▸ **Provided information**:
****************************************

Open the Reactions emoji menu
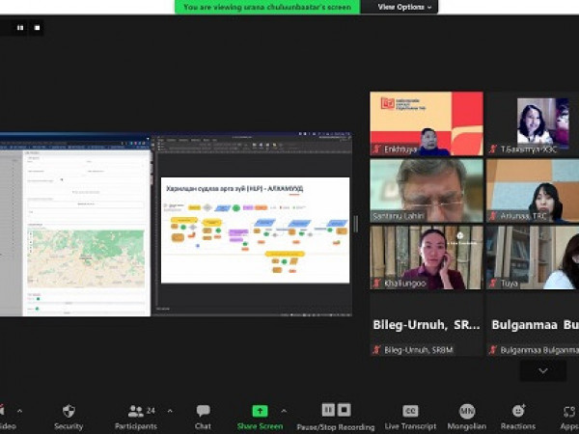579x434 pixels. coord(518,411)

****************************************

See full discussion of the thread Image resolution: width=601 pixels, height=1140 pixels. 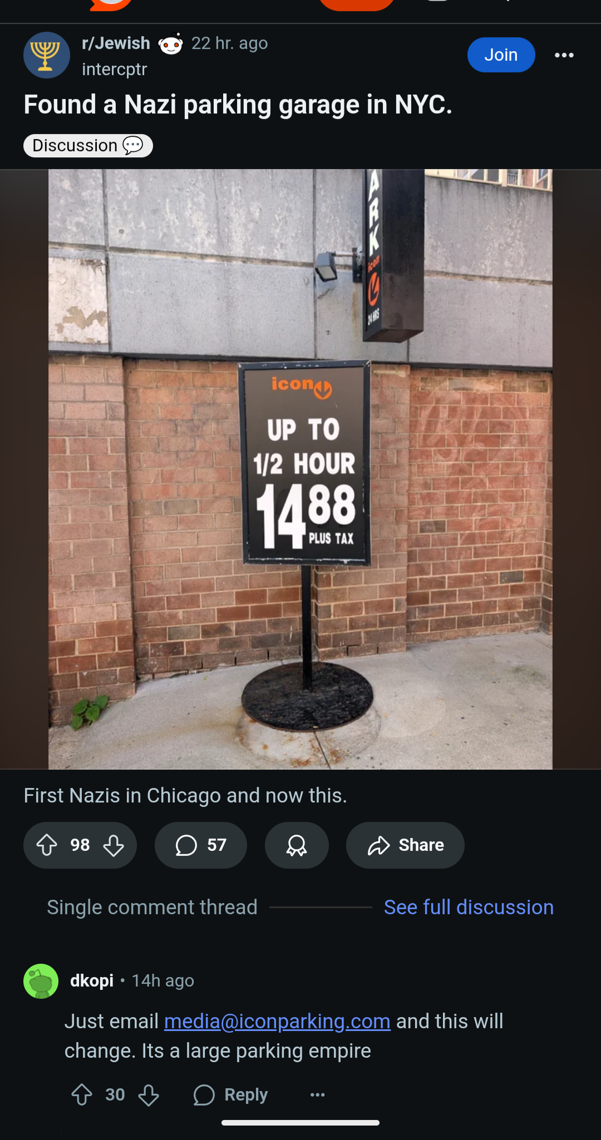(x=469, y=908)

****************************************

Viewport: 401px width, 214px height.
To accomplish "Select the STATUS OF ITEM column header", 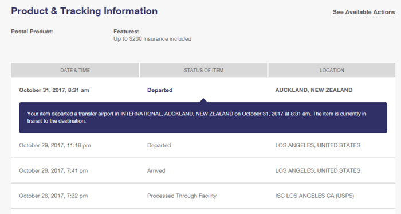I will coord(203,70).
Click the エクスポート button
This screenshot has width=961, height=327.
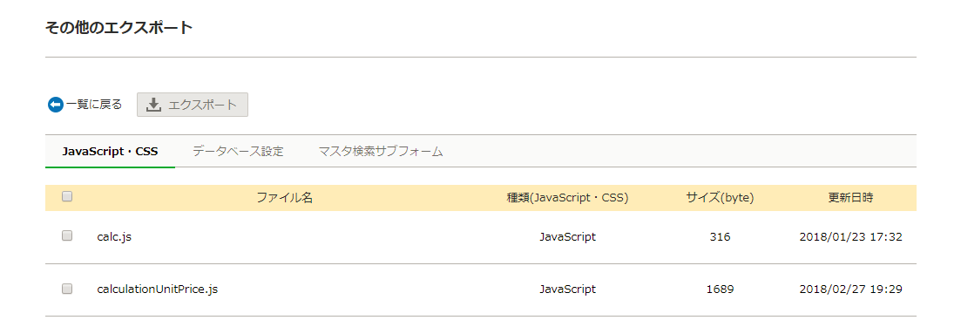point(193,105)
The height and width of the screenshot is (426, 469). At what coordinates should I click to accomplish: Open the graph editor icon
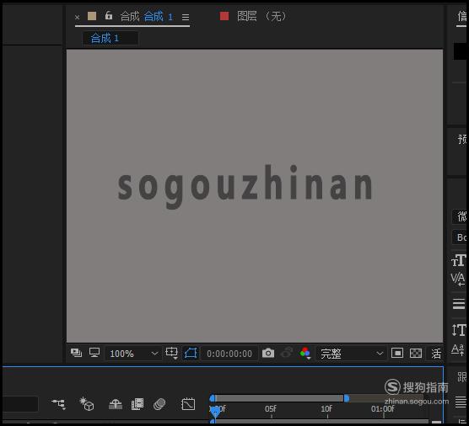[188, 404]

****************************************

Gather each line of the listing above that contains the string "screenshot", and copy those lines. Only matches with the same capitalization count.

▸ **Exercise answer**:
This screenshot has width=961, height=327.
The height and width of the screenshot is (426, 469). At what coordinates should I click to accomplish: Open the graph editor icon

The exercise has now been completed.